FOR IMMEDIATE RELEASE
Skirball Cultural Center to present Pop for the People: Roy Lichtenstein in L.A. October 7, 2016-March 12, 2017
New retrospective of vanguard American artist Roy Lichtenstein explores social impact of Pop Art
Display of rarely seen works and photographs underscores the artist at work in Los Angeles for more than twenty-five years
LOS ANGELES—Renowned for his representations of everyday objects and his inventive interplay of line, dot, and color, Roy Lichtenstein (1923–1997) shaped the Pop Art movement. Organized by the Skirball Cultural Center, Pop for the People: Roy Lichtenstein in L.A. explores how the artist and the movement—buoyed by a renaissance in printmaking in Los Angeles—made fine art accessible to the American public in ways that had not been achieved before. By exploring the historical and cultural context of Lichtenstein’s life and work, the exhibition sheds light on the social impact of Pop Art, especially as it developed in Los Angeles.

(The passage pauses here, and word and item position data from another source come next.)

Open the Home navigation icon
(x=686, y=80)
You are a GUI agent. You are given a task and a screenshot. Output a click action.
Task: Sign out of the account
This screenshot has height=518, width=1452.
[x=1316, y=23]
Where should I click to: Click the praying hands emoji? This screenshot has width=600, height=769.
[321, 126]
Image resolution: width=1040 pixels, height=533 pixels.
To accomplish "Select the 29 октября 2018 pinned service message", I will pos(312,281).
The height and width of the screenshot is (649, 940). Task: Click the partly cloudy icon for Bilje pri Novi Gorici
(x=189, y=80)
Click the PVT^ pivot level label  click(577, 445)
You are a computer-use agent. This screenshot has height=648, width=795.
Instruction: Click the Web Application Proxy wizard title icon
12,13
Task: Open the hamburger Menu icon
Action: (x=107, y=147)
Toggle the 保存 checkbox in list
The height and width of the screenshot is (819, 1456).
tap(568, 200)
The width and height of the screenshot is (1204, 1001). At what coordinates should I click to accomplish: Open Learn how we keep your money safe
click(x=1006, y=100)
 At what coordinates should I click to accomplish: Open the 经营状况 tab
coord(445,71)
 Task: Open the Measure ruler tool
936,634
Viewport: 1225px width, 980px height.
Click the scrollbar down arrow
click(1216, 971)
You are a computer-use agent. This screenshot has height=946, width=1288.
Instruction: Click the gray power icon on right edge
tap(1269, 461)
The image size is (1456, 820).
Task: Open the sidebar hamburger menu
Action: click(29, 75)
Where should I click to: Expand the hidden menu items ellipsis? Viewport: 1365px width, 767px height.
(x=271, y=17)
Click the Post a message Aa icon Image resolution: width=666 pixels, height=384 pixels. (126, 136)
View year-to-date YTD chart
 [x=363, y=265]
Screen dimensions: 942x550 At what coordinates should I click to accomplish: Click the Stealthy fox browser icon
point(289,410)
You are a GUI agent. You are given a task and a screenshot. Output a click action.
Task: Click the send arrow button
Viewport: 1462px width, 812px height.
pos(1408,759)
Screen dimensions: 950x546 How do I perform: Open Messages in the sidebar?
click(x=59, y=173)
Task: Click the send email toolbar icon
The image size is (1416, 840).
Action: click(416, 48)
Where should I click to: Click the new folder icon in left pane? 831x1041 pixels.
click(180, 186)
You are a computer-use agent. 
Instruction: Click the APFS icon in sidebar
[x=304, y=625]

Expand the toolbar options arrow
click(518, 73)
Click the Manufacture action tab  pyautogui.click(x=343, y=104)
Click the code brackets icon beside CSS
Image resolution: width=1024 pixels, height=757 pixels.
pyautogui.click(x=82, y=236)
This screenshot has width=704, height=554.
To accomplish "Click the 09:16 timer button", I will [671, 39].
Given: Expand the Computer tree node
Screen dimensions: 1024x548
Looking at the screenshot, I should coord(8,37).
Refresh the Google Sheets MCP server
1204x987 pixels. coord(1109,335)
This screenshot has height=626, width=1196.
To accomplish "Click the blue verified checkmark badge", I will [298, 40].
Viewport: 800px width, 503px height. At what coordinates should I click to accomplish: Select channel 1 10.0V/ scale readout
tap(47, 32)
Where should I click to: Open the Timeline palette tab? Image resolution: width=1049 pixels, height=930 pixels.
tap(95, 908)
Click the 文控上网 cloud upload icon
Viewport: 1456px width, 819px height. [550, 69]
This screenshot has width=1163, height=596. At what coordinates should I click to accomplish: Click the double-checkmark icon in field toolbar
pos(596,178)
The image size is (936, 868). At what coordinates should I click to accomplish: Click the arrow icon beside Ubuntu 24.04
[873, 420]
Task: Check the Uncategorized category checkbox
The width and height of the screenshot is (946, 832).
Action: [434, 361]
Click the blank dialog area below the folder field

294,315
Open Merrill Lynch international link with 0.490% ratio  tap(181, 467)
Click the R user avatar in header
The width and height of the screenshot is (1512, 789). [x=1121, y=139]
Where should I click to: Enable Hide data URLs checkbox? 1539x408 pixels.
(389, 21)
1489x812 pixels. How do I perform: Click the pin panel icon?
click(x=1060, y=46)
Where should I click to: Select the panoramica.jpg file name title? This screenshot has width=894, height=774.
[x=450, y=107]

On view at the Skirball October 7, 2016, through March 12, 2017, Pop for the People will display more than seventy Lichtenstein works spanning four decades. On view will be the seminal and rarely exhibited Ten Dollar Bill (1956), one of Lichtenstein’s very first Pop Art pieces; as well as the iconic Sunrise (1965) and Shipboard Girl (1965), which he made when he was first gaining renown. A number of Lichtenstein’s famed comic book works, such as Whaam! (1963) and As I Opened Fire (1964), will be mounted alongside the actual comic books from which he appropriated and whose popular imagery he elevated to the realm of high art. By drawing inspiration from comic books as well as from advertising and children’s books, Lichtenstein invited viewers to recognize the world around them in his art.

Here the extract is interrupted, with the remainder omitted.